DCHP-3

muskeg

[< Algonk.; Cree muskāk swamp]
DCHP-1 (pre-1967)

Entry from the DCHP-1 (pre-1967)

This entry may contain outdated or offensive information, terms, and examples.

1n.

an organic bog which is a brown to black mixture of water and living and dead vegetation often covered with a carpet of sphagnum or other mosses and often of considerable depth.

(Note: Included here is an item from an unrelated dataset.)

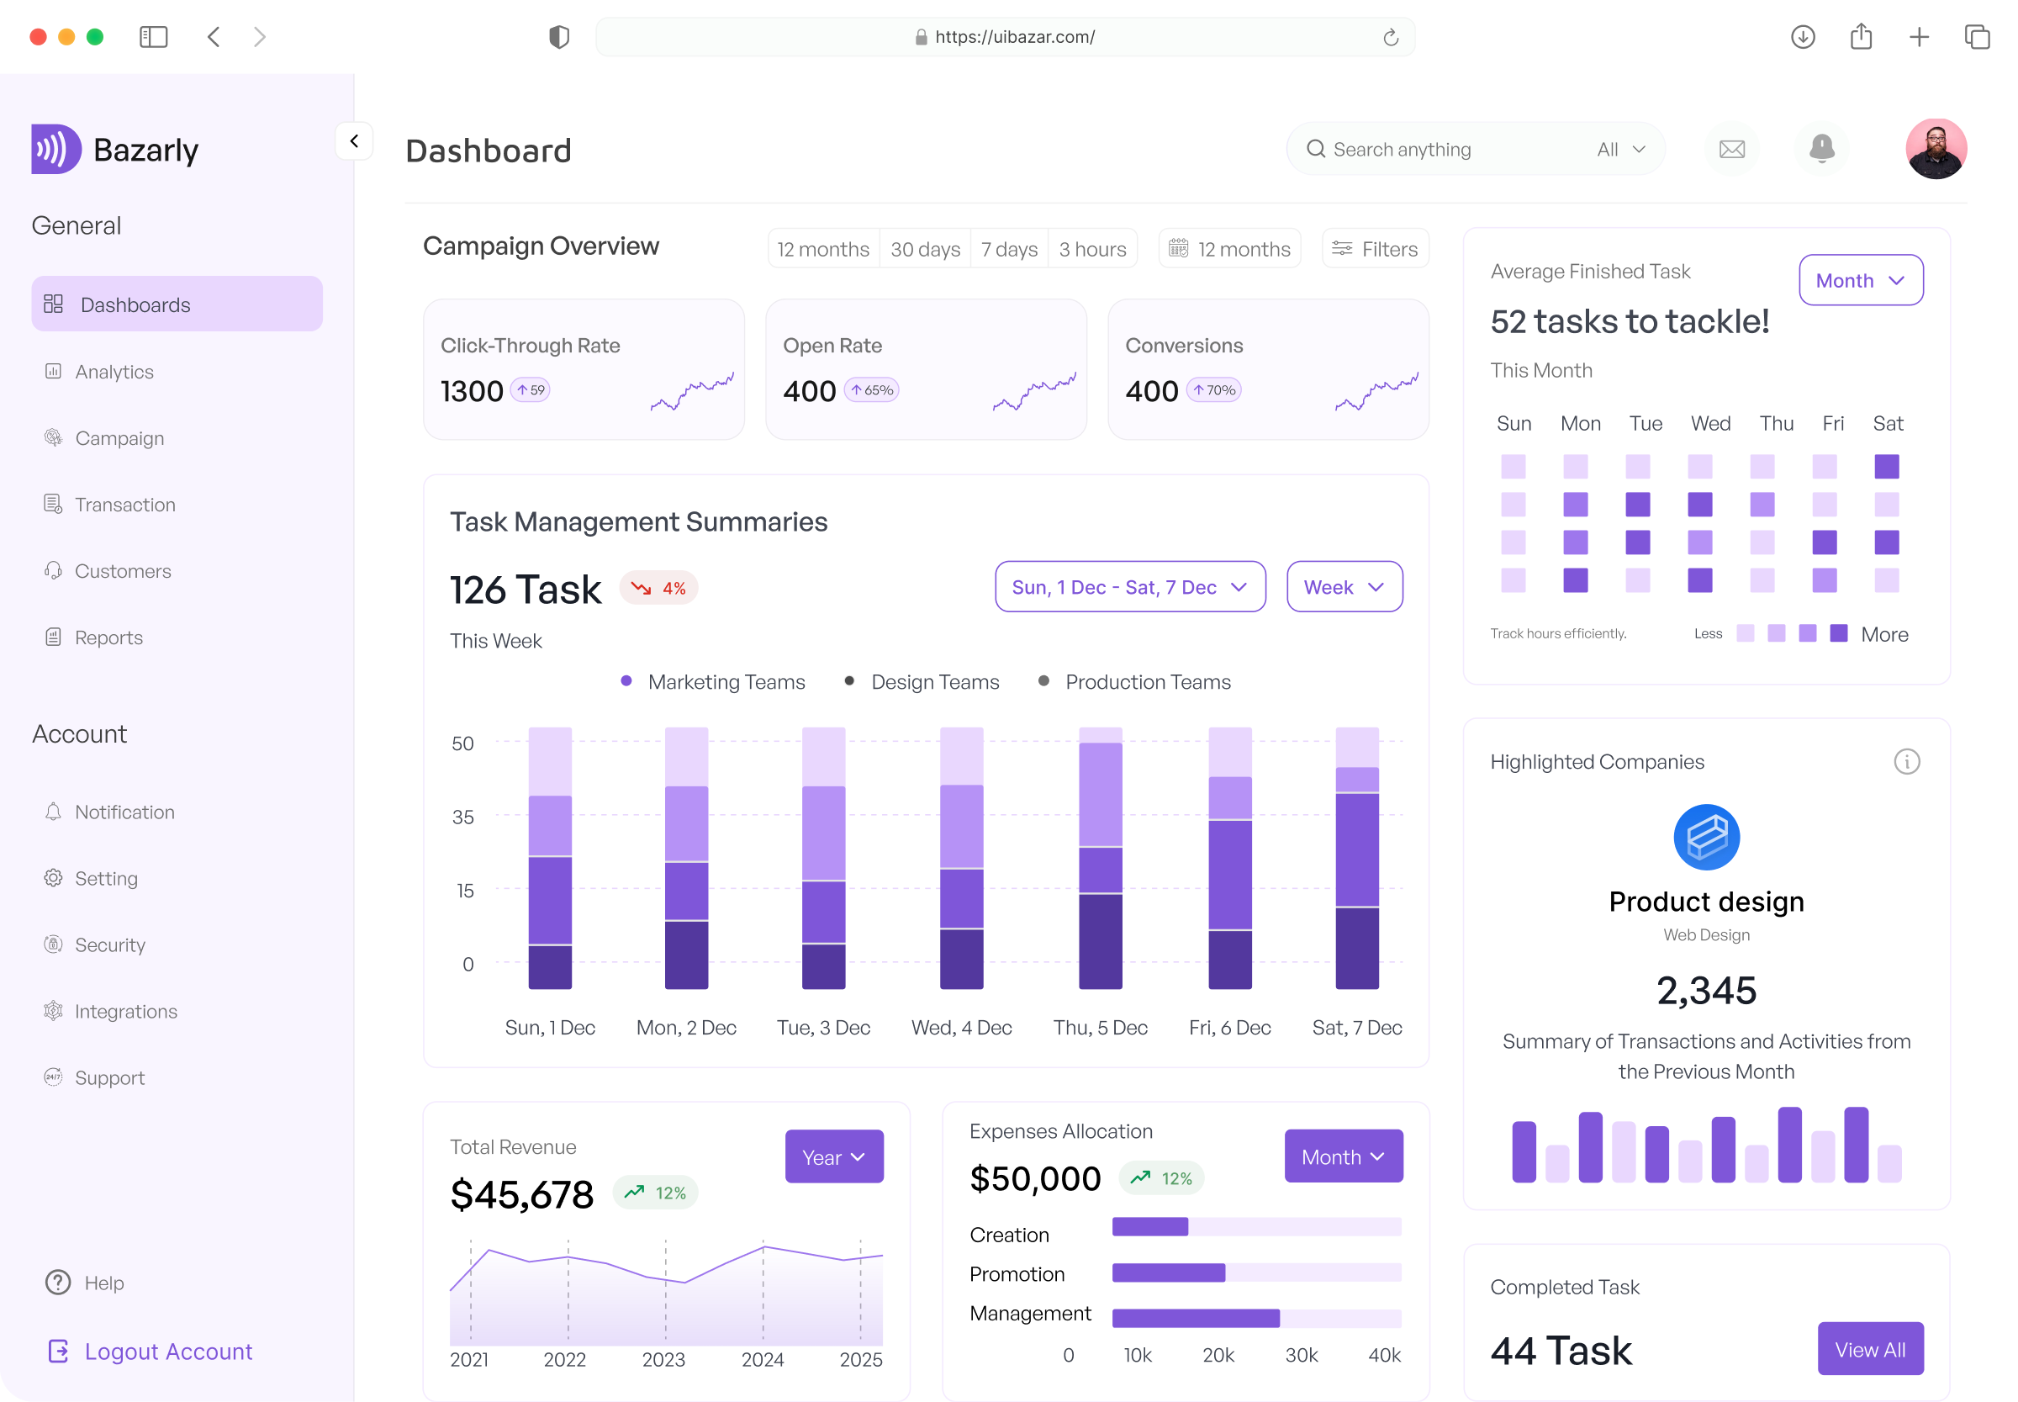Click the View All button
Screen dimensions: 2018x1402
pyautogui.click(x=1870, y=1349)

See: pothole(def. 4),sink-hole(def. 1),muskeg swamp(def. 1),ice road

Quotations

1775
[We passed over one Carrying Place of 1/4 Mile called Muskake or swampy carrying Place, also lead canoes over two falls.]
1806
We passed through three abominably ugly mashquegies, in which our horses were nearly knocked up.
1824
He saw no Tracks on that side & Le Prise from the other says he could not make out to walk at all between the Lake & the mountains being a Muskegue & much water.
1933
In summer this type of country becomes almost impassable; but when winter freezes the swamps and muskegs, and a layer of snow covers everything, progress proves much easier.
1964
The muskegs were stunted spruce, labrador tea, and reindeer moss.
2n.

terrain made up of or characterized by such bogs.

See: muskeg swamp(def. 2)

Quotations

1860
He was two days dragging his canoe through the Muskeg, which is here nine miles broad.
1880
To the north of the Fort a large extent of territory is covered by muskeg, swamp, lakelet and stream.
1961
A group of CPR officials . . . attended the ceremonies in honor of the man who as managing director of the railway company helped push it through the rocks and muskeg of northern Ontario. . . .
3n.

the substance (humus, vegetation, etc.) of which such bogs consist.

Quotations

1884
There is not much farming land in this section of the line, but what there is is good, the remainder of the land is principally sand and muskeg, and also some fine timberlands.
1905
The trail being spongy and full of muskeg we travelled in the water on the firm gravel of the lake-bottom for a full mile to its north-east corner.
1966
. . . most of the muskeg in Canada started accumulating about 10,000 years ago, when the last glacier retreated.
4an. Prairies

loosely: See pothole 1902 quote.

See: pothole(def. 3a)

Quotations

1875
His neighbour regards the prairie as smiling for the husbandman ; its "muskegs" as offering the choicest food for his stock.
1953
Moving slowly, the [buffalo] were heading for a swamp country to the north where they could find green pasture in the muskeg flats.
4bn.

loosely: a swamp or mud-hole.

Quotations

1897
The whole thing is a perfect gamble, there are no surface indications whatever, and the coarsest gold has been found in the most unlikely places, a good deal of it in black muck, under a muskeg.
1910
These muskegs was all made by beavers dammin' up streams, so they dry out.
1942
To be sure we raise a few cattle in our small salt meadows and cut wild hay from the muskegs for our work oxen. . . .
5n. Figurative use.

Quotations

1934
His mind is a muskeg of mediocrity. John MacNaughton, on a Canadian professor: Queen's Quarterly, 1934, 362.
1963
Mrs. Held's . . . lively prose makes the jargon and collocations of most social scientists and philosophers look like an intellectual muskeg.